I'm a little hurt that my offer was -- not quite spurned, that's not quite the word, but close enough for government work, I guess; I'm pretty disappointed that it looks like nothing is going to come of my attempt to be social and generous, that all the courage it took for me to send that initial e-mail went into a vacuum (I know, I'm hardly entitled to anything just because it was something that was hard for me to do, but I wish I had gotten something out of it); and I suspect that some part of me is reeling with the fresh realisation of how lonely I am. There is no one in my life to whom I can talk freely, face-to-face. There's no one here who knows all the parts of me, and likes me anyway, and it's okay if I don't think about it much. I can handle it, I can fracture myself up and show off multiple facets at once, I can do that. But god, having it thrown in my face, that I am just as lonely as I was in middle school, is tearing me up in ways I didn't expect it to. It doesn't catch me often anymore, but when it does, I can't breathe with it -- I thought I was done with this shit. I thought I had learned how to have friends, how to be a friend, and it took me years to learn it, I fucked up plenty along the way, but I thought I'd figured it out.
And then I went to England, and as much as I'm glad I went, I'm glad I did it, I wouldn't give up Dorian or [info]berne for anything, I would -- if I could erase those six, eight, howevermany, months of isolation and repression and tension, I would, because I went from there to Columbia, and oh god, I just lost control. I forgot that I wasn't who Godawful had forced me to be, I forgot that I was more than that, and it took me two fucking years to remember, and I don't think I remember what it feels like anymore not to be alone.
I'm groping my way back toward it now, I know I am, I'm trying so hard, but god, how hard can it be to have one fucking friend within a twenty-five mile radius of me?
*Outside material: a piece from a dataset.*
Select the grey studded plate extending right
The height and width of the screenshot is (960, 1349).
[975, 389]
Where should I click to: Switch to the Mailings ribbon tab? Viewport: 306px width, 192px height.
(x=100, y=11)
People do it every day, why is it so fucking hard for me, why can I not master the basics of it?
And that was the last I've heard of it.
And the smart part of me knows there are ten thousand entirely plausible reasons that my email might have been way down on her list of priorities -- first she was sick, and then she was probably trying to catch up from being sick, and it's the end of the semester at Tisch, and she's moving, I think, pretty soon, and I know all this. But there's a part of me that...that thinks I did something. That I pushed too hard, or was offensive in some way, and that's the thought that, unsurprisingly, hurts most. Because I know full well that I can be careless with people, I can be awkward and unconventional in my dealings with people, I get it. I'm still shit at actually being around people, especially new people, but I'm a lot better than I used to be, and I don't do it deliberately. And when I'm actively trying to be good, to be someone people don't think is a freak, I'm decent at it. I'm never going to be the prom queen, I'm never going to be everyone's best friend, but I can be a decent person. I think. But if I managed, somehow, to piss someone off when I was trying to be nice...I don't mind telling you, that thought hurts like fuck.
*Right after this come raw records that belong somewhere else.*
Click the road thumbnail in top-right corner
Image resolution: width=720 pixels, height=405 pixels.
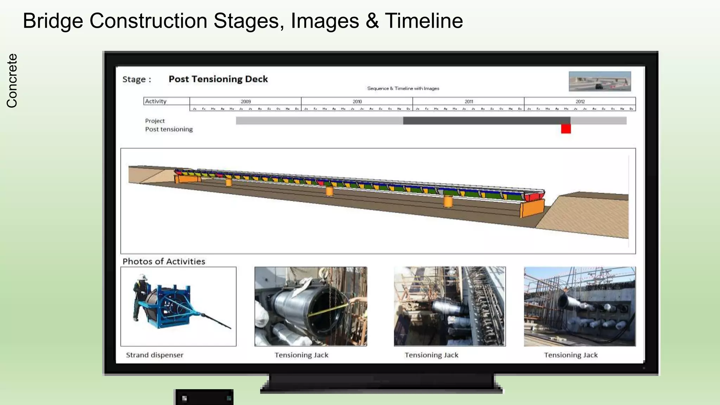click(600, 81)
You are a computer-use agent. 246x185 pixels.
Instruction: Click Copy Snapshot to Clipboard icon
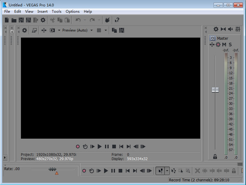point(114,30)
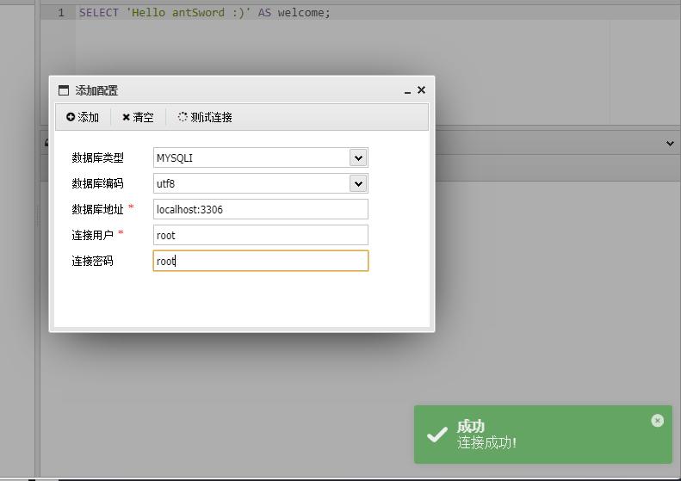Screen dimensions: 681x481
Task: Minimize the 添加配置 dialog
Action: [x=407, y=90]
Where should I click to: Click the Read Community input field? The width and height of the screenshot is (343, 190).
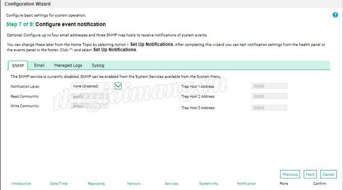click(90, 96)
I'm a little hurt that my offer was -- not quite spurned, that's not quite the word, but close enough for government work, I guess; I'm pretty disappointed that it looks like nothing is going to come of my attempt to be social and generous, that all the courage it took for me to send that initial e-mail went into a vacuum (I know, I'm hardly entitled to anything just because it was something that was hard for me to do, but I wish I had gotten something out of it); and I suspect that some part of me is reeling with the fresh realisation of how lonely I am. There is no one in my life to whom I can talk freely, face-to-face. There's no one here who knows all the parts of me, and likes me anyway, and it's okay if I don't think about it much. I can handle it, I can fracture myself up and show off multiple facets at once, I can do that. But god, having it thrown in my face, that I am just as lonely as I was in middle school, is tearing me up in ways I didn't expect it to. It doesn't catch me often anymore, but when it does, I can't breathe with it -- I thought I was done with this shit. I thought I had learned how to have friends, how to be a friend, and it took me years to learn it, I fucked up plenty along the way, but I thought I'd figured it out.
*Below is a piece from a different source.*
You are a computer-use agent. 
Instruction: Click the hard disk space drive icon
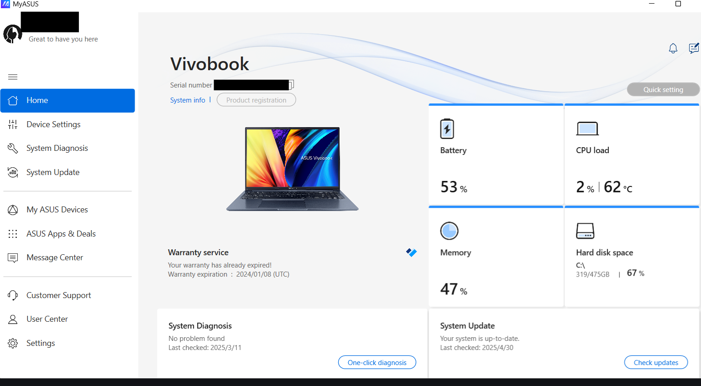coord(585,231)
And then I went to England, and as much as I'm glad I went, I'm glad I did it, I wouldn't give up Dorian or [info]berne for anything, I would -- if I could erase those six, eight, howevermany, months of isolation and repression and tension, I would, because I went from there to Columbia, and oh god, I just lost control. I forgot that I wasn't who Godawful had forced me to be, I forgot that I was more than that, and it took me two fucking years to remember, and I don't think I remember what it feels like anymore not to be alone.
I'm groping my way back toward it now, I know I am, I'm trying so hard, but god, how hard can it be to have one fucking friend within a twenty-five mile radius of me? People do it every day, why is it so fucking hard for me, why can I not master the basics of it?